• Your tasks:
**A.** In the biography of Albert Gallatin Hoit, which city became his permanent home in 1839?
**B.** In the biography of Albert Gallatin Hoit, rewrite the passage between "Hoit was born" and "Anna M. Hoit.", inclusive, changing "Dartmouth College" to "college".
**C.** Translate this sentence from the biography of Albert Gallatin Hoit into Spanish: "Hoit graduated from Dartmouth College in 1829."

---- Page excerpt

Albert Gallatin Hoit (December 13, 1809 – December 18, 1856) was an American painter who lived in Boston, Massachusetts. He painted portraits of William Henry Harrison, Daniel Webster and Brenton Halliburton.

Biography

Hoit was born in Sandwich, New Hampshire, December 13, 1809, to Gen. Daniel Hoit and Sally Flanders. Siblings included William Henry Hoit. Hoit graduated from Dartmouth College in 1829.  He married Susan Hanson in 1838; children included Anna M. Hoit.

He "devoted his life to portrait painting, first at Portland, Maine, in 1831, and then in Bangor and Belfast, Maine, and St. John's, N.B. until Boston, Mass., became his permanent home in 1839."  He also travelled in Europe, "Oct. 1842 to July 1844, ... enjoying the galleries of art in Italy, Paris, and London." He created portraits of Pietro Bachi, Johanna Robinson Hazen, J. Eames, and others. He painted a portrait of Daniel Webster "for Paran Stevens, which hung for years in the Revere House, Boston, and now belongs to the Union League Club, New York."

--------
---- Data rows

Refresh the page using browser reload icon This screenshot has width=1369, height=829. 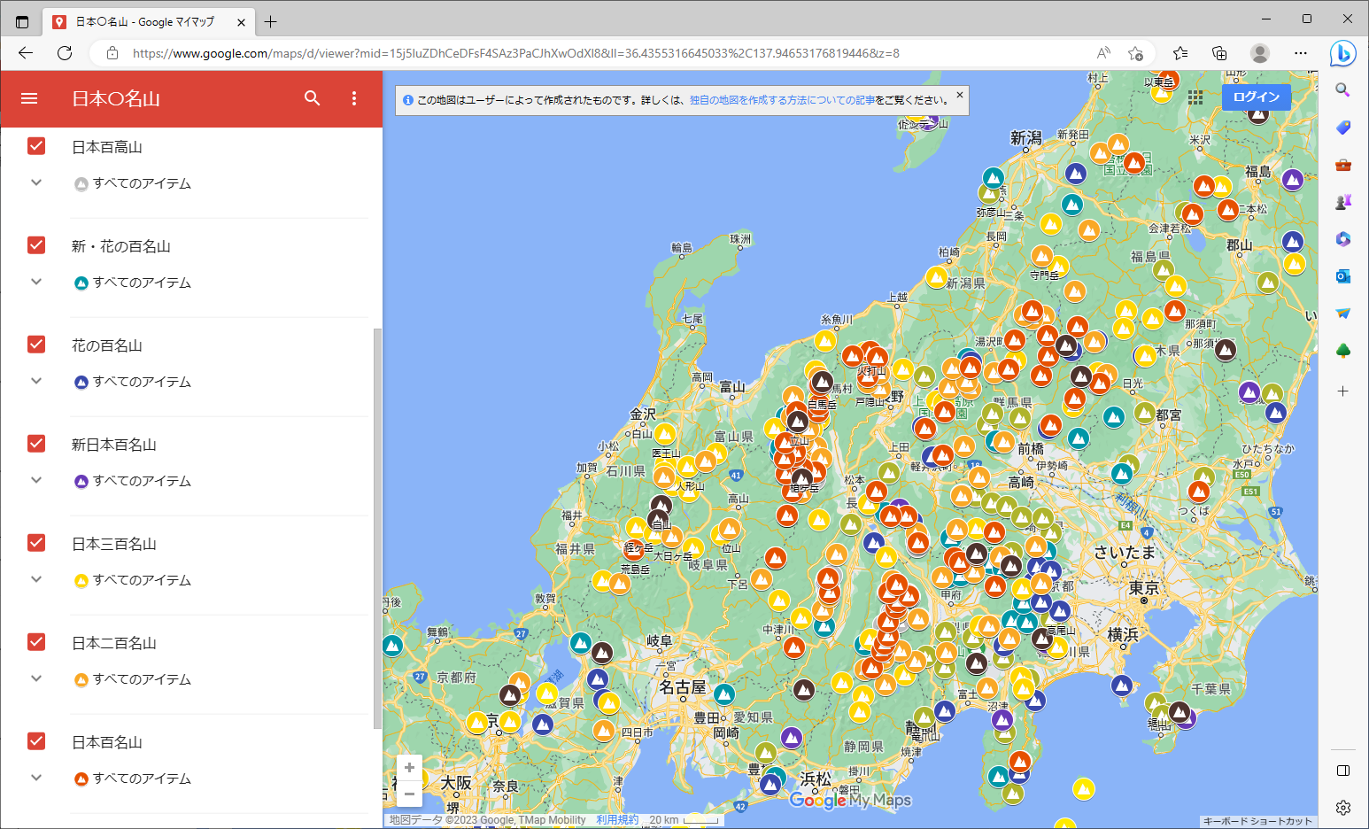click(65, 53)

--------
---- Data rows

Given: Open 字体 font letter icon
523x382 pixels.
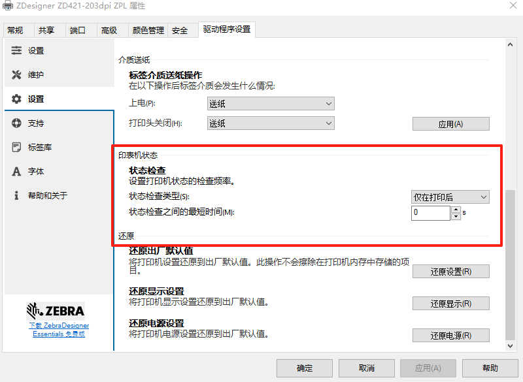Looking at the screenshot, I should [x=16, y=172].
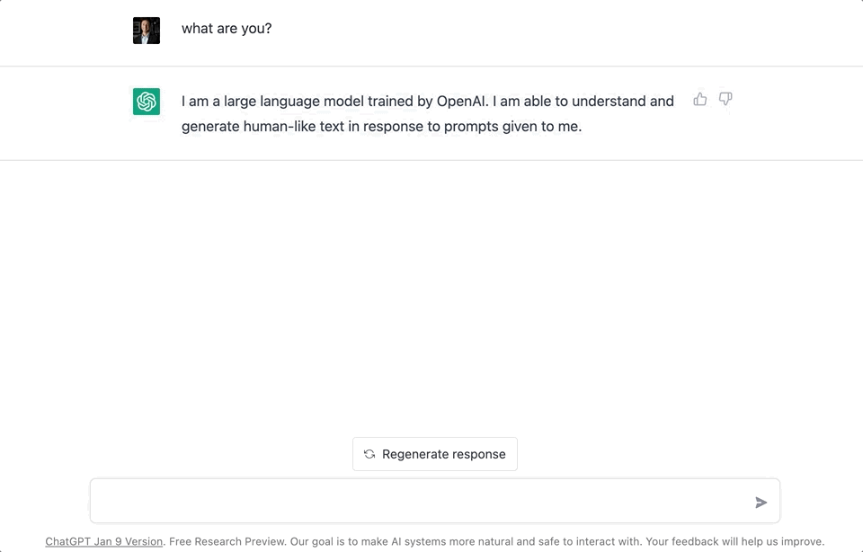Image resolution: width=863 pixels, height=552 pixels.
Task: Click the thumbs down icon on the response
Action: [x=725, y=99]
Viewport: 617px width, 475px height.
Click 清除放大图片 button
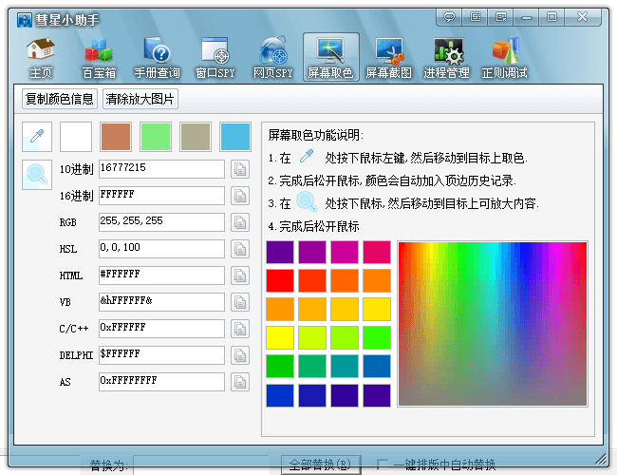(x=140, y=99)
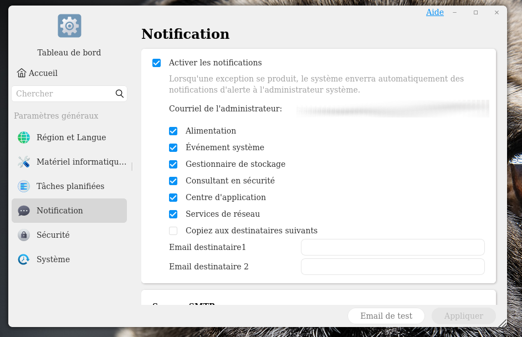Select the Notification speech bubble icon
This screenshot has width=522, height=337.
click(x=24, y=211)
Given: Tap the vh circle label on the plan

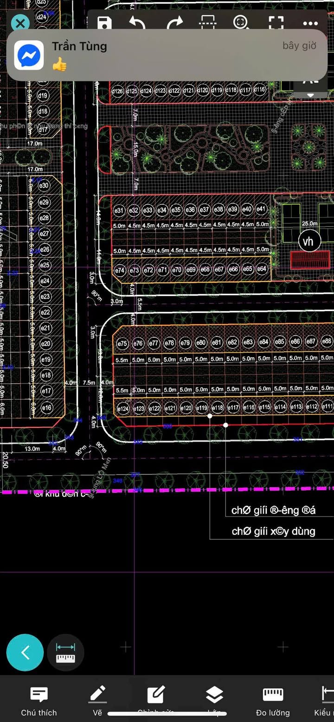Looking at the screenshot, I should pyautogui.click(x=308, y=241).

--------

• Complete answers:
**A.** Boston, Massachusetts.

**B.**
Hoit was born in Sandwich, New Hampshire, December 13, 1809, to Gen. Daniel Hoit and Sally Flanders. Siblings included William Henry Hoit. Hoit graduated from college in 1829.  He married Susan Hanson in 1838; children included Anna M. Hoit.

**C.** Hoit se graduó en el Dartmouth College en 1829.